▶ _TASK_
Show, from the records below, all lines that contain the word "computer".

▶ _RECORDED INFORMATION_
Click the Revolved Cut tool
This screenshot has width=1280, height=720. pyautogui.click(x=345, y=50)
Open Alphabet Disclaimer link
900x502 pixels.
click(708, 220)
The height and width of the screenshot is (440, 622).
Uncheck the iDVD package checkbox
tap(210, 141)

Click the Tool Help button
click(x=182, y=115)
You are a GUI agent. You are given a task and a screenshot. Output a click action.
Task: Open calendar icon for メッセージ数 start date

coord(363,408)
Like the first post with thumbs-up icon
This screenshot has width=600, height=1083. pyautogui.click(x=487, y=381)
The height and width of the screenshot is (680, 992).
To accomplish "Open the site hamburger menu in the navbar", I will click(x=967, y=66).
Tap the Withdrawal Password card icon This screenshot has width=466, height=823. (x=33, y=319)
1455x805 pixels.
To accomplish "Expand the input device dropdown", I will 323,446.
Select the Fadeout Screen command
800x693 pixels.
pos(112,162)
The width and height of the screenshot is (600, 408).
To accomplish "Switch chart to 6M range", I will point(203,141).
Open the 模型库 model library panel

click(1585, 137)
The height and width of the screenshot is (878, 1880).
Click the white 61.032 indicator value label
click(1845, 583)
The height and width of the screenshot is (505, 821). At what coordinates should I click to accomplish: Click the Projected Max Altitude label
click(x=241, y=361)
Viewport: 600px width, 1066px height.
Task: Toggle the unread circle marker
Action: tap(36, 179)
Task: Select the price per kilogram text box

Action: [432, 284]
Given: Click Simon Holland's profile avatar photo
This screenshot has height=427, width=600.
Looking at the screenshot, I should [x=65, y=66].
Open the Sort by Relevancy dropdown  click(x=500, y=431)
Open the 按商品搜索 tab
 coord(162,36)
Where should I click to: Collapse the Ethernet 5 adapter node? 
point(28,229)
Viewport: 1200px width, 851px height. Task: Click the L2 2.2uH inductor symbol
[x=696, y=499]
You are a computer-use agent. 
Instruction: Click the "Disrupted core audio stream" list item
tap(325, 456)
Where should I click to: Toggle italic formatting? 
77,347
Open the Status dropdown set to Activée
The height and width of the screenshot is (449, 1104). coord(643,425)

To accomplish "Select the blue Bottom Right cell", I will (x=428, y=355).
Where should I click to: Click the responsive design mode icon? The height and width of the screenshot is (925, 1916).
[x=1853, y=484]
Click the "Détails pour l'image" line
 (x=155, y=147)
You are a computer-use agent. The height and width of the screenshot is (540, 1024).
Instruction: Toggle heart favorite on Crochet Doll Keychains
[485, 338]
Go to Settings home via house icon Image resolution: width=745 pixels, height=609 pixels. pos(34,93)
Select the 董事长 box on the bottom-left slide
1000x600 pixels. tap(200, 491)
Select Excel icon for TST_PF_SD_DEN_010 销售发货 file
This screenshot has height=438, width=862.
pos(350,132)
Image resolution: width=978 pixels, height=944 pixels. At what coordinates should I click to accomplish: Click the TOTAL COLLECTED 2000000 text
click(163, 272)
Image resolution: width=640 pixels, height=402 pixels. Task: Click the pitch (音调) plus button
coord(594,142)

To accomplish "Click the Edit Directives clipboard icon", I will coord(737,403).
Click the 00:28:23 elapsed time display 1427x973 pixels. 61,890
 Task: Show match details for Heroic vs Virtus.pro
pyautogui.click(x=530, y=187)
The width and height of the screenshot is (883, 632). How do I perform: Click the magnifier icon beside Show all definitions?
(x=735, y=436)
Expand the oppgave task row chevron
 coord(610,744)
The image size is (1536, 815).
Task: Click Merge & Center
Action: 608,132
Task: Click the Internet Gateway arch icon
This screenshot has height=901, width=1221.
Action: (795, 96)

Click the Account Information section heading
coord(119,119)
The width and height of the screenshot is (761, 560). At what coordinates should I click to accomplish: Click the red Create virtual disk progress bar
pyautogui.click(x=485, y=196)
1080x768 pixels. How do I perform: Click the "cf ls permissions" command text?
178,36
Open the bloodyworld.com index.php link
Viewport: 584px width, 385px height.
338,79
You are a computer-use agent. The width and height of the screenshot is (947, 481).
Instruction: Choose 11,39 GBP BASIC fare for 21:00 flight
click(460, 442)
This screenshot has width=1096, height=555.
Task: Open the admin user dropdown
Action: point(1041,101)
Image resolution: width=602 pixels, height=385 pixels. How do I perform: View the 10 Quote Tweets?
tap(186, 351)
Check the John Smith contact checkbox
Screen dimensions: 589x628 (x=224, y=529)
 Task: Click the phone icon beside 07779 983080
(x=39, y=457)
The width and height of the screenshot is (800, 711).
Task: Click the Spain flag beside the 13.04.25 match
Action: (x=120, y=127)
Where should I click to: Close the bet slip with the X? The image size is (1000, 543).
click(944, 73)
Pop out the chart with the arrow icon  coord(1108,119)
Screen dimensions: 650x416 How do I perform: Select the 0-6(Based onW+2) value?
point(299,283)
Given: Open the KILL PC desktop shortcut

▶ _SOLUTION TO THIS PROBLEM_
You are a computer-use agent. 
You are a computer-use agent. The height and width of the screenshot is (540, 1024).
You are a computer-use agent. The width and height of the screenshot is (947, 481).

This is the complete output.